8. A water seepage control device used in underground tunnels in goaf areas, characterized in that: include: The first determination unit is configured to determine a target tunnel network in response to the presence of flooding in a flooding detection area detected by the flooding sensor, wherein the flooding detection area is a connection area between the shaft and the tunnel network, the tunnel network represents an underground tunnel under the goaf, and the target tunnel network is a local tunnel network in the tunnel network, the corresponding depth above the ground is greater than the corresponding depth above the ground of the flooding sensor that detects the flooding; A second determination unit is configured to determine a water characteristic map sequence for the target lane network according to water flow rate data, water level data, the target lane network and a water characteristic map extraction model, wherein the water flow rate data is acquired in real time by a water flow rate sensor disposed in the target lane network, and the water level data is acquired in real time by a water level sensor disposed in the target lane network; A third determination unit is configured to determine the risk area in the target roadway network according to the water feature map sequence and the risk area positioning model, wherein the water feature map extraction model and the risk area positioning model are both included in the risk identification model; An activation unit configured to activate at least one water blocking gate and at least one water collecting well in the target tunnel network and upstream of the tunnel where the risk area is located; The control unit is configured to, in response to successful activation, control the flow rate of the seepage water through the at least one water blocking gate and collect the seepage water through the at least one water collection well.
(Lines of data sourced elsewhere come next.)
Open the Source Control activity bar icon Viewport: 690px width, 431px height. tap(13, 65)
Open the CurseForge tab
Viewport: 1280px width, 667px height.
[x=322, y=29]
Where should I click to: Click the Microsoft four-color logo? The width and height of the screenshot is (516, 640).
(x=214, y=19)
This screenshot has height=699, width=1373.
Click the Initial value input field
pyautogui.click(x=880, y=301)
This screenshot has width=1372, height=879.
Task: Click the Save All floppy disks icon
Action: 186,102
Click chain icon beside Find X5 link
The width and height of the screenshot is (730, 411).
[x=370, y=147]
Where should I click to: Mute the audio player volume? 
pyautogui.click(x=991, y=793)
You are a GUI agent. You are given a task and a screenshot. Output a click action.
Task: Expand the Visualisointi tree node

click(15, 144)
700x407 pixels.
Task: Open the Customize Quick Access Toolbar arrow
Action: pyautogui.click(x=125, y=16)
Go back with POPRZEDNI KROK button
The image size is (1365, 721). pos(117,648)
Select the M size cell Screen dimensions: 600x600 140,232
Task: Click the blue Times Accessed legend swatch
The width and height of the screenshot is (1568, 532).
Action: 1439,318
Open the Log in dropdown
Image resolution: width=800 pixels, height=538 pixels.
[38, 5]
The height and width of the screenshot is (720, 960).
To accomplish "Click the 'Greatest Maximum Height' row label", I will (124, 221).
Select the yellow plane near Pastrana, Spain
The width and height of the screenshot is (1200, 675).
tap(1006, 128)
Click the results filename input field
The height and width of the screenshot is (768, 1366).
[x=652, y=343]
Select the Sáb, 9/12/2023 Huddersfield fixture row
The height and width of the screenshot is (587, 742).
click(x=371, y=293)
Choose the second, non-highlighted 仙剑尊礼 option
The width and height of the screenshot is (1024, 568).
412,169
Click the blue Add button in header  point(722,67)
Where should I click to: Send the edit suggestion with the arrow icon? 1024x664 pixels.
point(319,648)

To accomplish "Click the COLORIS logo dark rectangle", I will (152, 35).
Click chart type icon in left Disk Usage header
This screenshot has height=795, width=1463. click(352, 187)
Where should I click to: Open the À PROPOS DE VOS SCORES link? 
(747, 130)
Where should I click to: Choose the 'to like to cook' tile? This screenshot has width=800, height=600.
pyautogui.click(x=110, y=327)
9. An electronic device, characterized in that: include: one or more processors; a storage device having one or more programs stored thereon; When the one or more programs are executed by the one or more processors, the one or more processors implement the method according to any one of claims 1 to 6 and the system according to claim 7.

10. A computer-readable medium, characterized in that A computer program is stored thereon, wherein when the computer program is executed by a processor, the method according to any one of claims 1 to 6 and the system according to claim 7 are implemented.